▸ **Task details**
Copy out word for word every line from the very first one down to the line that contains "Action: click(x=1196, y=236)", counting both ends.

┌────────

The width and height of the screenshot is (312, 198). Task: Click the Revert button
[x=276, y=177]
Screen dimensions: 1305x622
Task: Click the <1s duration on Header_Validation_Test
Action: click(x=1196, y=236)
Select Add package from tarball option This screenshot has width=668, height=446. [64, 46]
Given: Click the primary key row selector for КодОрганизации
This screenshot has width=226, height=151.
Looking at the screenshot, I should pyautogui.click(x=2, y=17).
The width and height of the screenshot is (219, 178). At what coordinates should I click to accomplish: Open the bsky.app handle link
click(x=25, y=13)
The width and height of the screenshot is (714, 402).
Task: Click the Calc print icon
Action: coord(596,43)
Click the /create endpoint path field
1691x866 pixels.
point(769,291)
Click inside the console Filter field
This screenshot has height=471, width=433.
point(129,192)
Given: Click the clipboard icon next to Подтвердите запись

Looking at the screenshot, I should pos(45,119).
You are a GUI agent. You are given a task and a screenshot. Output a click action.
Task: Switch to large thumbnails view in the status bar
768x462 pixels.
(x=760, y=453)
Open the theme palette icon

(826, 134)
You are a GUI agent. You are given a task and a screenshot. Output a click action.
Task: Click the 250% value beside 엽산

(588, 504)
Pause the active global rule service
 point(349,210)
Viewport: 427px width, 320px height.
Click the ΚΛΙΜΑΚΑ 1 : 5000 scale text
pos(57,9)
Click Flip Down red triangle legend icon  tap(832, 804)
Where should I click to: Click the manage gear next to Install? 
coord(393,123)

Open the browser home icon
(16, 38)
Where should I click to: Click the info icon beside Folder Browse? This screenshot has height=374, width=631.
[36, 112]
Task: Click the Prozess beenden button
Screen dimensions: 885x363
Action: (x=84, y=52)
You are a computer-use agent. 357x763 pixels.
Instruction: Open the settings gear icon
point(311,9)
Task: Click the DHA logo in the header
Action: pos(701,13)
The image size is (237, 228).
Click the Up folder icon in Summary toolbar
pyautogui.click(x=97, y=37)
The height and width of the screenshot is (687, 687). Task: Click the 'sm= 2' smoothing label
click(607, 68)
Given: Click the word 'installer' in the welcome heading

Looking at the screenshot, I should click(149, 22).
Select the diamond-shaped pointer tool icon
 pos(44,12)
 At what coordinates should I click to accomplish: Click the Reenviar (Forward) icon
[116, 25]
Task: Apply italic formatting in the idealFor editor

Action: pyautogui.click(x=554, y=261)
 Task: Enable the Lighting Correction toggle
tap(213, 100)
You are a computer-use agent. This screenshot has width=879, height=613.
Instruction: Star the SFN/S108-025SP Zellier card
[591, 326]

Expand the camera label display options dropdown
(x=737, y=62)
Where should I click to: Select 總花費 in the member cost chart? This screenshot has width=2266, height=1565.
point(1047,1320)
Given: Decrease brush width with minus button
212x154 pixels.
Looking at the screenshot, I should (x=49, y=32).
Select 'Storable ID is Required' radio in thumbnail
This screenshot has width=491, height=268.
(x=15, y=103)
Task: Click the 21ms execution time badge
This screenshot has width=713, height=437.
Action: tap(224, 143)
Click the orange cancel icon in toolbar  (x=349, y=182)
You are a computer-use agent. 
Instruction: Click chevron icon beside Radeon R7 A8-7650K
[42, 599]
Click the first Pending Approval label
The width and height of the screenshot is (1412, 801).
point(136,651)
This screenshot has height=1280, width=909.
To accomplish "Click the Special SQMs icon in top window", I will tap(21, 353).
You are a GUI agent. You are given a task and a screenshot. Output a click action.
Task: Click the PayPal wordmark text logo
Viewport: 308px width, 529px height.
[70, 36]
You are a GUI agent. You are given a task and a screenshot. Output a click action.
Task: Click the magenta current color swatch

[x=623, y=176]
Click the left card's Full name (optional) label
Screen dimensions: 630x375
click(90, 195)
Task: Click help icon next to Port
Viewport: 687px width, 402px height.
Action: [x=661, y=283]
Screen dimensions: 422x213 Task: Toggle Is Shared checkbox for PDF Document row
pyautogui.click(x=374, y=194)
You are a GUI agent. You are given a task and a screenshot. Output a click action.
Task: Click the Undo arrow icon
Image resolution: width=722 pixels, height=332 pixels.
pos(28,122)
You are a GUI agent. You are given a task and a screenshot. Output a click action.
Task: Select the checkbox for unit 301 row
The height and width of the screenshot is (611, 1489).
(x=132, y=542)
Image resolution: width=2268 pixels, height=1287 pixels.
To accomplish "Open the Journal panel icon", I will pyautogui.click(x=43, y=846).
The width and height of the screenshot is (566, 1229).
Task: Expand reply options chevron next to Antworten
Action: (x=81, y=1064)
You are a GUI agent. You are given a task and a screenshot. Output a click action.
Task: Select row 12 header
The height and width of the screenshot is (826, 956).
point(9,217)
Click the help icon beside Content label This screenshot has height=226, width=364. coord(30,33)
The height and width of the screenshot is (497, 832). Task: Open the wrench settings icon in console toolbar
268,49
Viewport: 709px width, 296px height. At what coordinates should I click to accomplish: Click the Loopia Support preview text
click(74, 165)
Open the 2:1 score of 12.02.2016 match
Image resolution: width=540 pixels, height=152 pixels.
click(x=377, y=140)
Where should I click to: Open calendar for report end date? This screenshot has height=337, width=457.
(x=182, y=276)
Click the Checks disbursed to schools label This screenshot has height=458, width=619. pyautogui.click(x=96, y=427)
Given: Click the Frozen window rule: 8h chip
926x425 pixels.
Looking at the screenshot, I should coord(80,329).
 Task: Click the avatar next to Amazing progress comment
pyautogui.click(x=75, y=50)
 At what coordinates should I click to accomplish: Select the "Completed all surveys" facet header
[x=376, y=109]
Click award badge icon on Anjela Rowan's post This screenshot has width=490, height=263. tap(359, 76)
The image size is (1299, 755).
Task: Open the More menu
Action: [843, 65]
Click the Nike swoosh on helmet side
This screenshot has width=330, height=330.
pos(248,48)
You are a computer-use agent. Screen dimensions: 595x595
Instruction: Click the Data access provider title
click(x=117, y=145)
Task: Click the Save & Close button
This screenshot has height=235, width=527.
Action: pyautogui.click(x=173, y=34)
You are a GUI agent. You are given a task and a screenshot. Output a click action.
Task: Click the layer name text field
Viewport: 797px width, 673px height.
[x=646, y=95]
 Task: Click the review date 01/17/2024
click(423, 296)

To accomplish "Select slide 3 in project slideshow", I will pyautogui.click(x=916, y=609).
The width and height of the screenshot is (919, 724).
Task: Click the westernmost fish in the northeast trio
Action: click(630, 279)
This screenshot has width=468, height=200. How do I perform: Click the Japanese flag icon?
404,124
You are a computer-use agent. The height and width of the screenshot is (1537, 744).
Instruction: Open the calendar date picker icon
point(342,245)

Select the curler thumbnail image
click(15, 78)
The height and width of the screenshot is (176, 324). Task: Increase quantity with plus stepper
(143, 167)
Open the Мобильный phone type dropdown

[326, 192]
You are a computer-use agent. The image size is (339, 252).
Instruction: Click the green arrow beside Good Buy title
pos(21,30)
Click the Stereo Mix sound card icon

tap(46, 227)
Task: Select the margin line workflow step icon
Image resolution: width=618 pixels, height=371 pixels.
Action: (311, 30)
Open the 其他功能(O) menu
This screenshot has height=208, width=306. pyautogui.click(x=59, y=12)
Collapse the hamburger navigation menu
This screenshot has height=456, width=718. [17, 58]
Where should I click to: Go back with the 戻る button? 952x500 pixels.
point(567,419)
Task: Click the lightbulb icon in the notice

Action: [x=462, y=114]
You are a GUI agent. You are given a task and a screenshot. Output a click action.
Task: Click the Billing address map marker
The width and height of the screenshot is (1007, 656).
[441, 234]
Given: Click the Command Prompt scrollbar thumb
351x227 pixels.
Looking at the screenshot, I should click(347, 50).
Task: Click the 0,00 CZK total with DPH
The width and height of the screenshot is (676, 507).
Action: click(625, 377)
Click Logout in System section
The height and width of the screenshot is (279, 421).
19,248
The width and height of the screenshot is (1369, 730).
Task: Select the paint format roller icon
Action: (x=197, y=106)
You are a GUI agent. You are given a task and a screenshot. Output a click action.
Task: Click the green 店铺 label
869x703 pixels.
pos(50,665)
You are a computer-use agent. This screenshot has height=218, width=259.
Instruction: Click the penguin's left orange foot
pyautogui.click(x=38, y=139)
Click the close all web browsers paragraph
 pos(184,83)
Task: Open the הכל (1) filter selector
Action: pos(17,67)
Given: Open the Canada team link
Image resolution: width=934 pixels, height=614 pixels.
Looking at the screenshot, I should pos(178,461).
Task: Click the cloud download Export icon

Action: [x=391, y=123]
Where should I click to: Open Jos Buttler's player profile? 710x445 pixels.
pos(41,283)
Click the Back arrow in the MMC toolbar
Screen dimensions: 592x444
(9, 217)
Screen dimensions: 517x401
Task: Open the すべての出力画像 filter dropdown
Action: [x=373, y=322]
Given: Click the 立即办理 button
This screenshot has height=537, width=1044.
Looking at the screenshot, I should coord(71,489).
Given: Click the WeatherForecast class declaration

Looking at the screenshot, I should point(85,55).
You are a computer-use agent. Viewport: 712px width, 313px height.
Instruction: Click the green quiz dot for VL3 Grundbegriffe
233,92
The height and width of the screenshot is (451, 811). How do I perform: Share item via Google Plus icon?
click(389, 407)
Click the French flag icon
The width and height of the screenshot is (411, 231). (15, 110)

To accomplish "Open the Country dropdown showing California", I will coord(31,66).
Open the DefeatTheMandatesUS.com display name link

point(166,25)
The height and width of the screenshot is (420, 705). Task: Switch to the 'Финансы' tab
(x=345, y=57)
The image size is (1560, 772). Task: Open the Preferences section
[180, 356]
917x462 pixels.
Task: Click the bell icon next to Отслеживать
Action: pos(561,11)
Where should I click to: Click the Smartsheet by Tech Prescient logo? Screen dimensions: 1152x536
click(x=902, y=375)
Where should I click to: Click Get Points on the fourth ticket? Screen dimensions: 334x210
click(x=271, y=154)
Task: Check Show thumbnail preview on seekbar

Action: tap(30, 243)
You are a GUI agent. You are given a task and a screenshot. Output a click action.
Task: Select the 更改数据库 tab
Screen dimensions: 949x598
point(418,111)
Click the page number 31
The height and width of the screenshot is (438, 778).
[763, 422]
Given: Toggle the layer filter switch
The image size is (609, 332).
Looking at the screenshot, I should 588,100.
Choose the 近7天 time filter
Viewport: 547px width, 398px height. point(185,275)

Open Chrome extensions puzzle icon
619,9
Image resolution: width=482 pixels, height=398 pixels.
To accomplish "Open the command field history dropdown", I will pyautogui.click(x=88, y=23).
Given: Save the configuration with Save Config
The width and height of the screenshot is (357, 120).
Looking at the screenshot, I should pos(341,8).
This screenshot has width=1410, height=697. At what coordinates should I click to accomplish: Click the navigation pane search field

└────────

▸ **Exercise answer**
The width and height of the screenshot is (312, 198). Task: Click the Revert button
[x=276, y=177]
Screen dimensions: 1305x622
Task: Click the <1s duration on Header_Validation_Test
Action: click(x=1196, y=236)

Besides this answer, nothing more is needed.